After watching Disney’s Pinocchio I feel compelled to shine a spotlight on one of the best animators who worked in the business.
Vladimir Peter Tytla, better known by his nickname Bill, was a Ukrainian American animator from New York who actually studied painting and sculpture in Europe. He started his animation career working at Paramount and Terrytoons but eventually got hired by Disney after following fellow Terrytoons animator Art Babbitt to Hollywood. At Disney, Tytla was finally satisfied. This was where his artistic talents could really soar.
Disney first assigned him on Mickey Mouse and Silly Symphonies but Walt, who had a superb eye for talent, recognized he was good enough to work on the features.

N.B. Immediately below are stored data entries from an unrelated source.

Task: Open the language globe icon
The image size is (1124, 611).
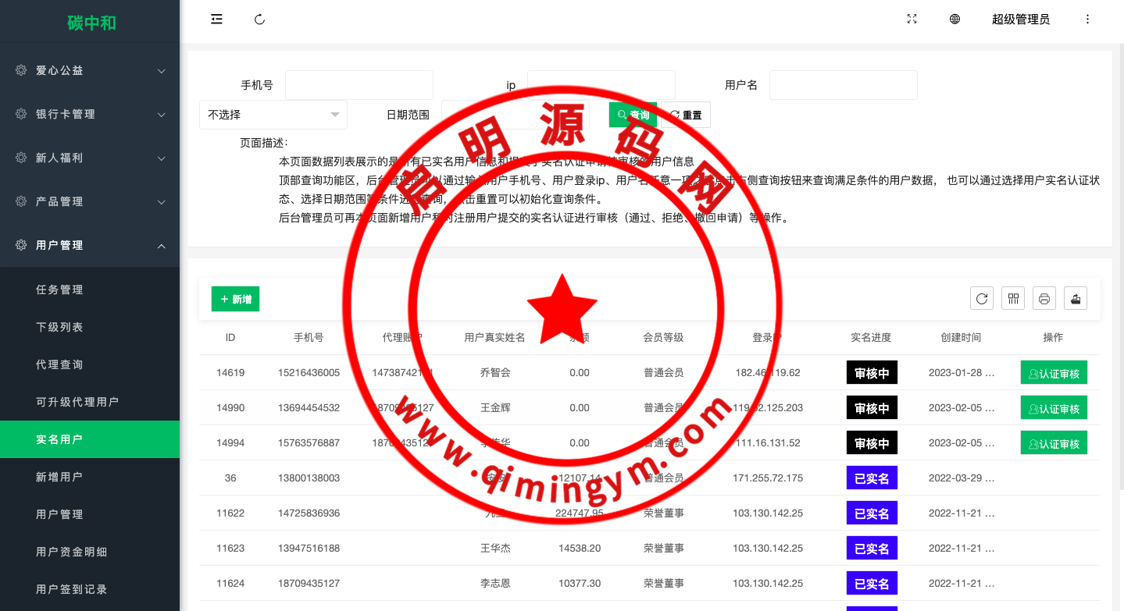Action: [x=955, y=20]
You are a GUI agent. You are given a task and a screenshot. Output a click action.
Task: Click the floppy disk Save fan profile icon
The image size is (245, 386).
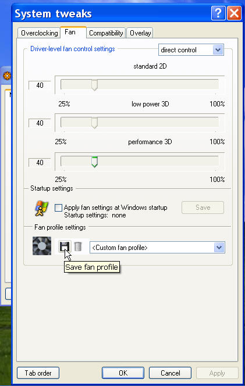point(65,246)
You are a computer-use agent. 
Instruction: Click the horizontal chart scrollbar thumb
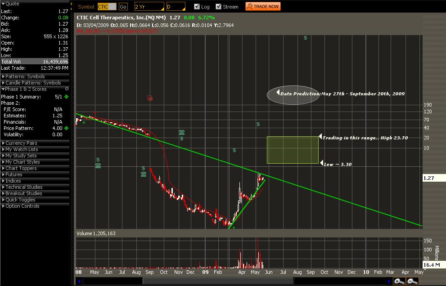[217, 282]
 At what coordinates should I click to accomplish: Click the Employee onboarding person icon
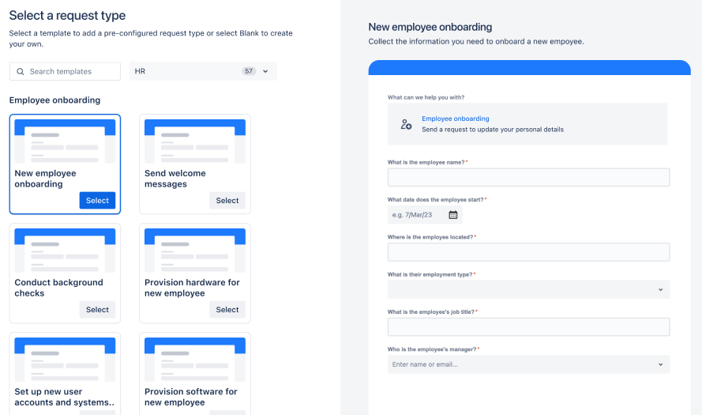click(406, 124)
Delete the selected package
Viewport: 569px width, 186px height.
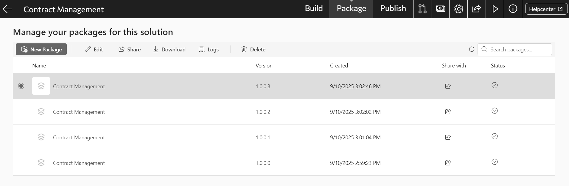(253, 49)
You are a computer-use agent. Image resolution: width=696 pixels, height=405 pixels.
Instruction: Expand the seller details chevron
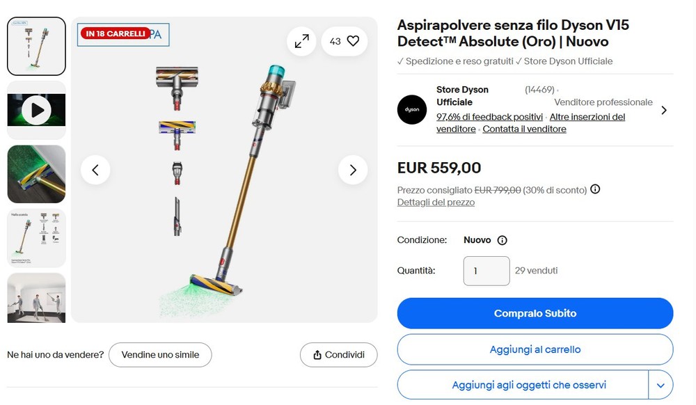[663, 110]
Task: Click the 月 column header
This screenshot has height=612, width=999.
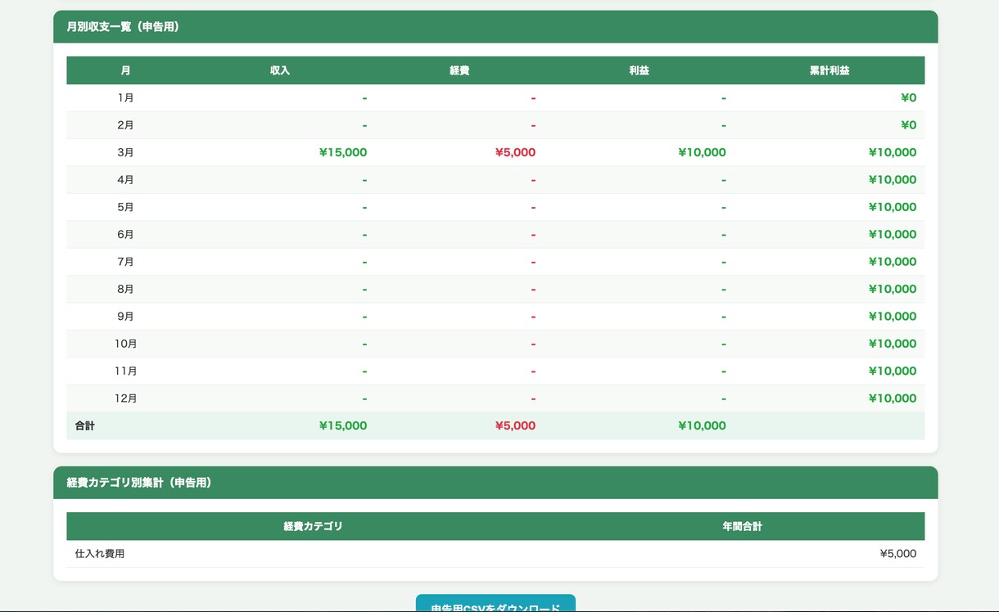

On Snow White and the Seven Dwarfs he was the primary animator on Grumpy. Tytla brings him to life with his pantomime reactions to the character of Snow White, like in the scene where Snow White kisses his forehead and he goes from being grouchy to being lovestruck and then back to being grouchy again.
My personal favorite character he animated was Stromboli the puppet master. Tytla himself was muscular, passionate and emotional so it was easy for him to embody this character. He stands out as the character from that movie with the best personality animation in my opinion.
His work on Fantasia is probably what he is celebrated for the most. Chernabog the creature from Bald Mountain was the tour de force that cemented his legendary status in the world of animation. The animation of Chernabog was the perfect assignment for Tytla because he was becoming Disney’s go-to artist for heavies.
Equally powerful and perhaps even more heartfelt was his animation of Dumbo. Tytla specifically requested this character because he did not want to be typecast. He succeeded at showing his range and continued to prove he was Disney’s best animator.
Disney was the only animation studio who really took advantage of his talents. Following the turmoil Disney went through in the 1940s, Tytla left, but he forever regretted it.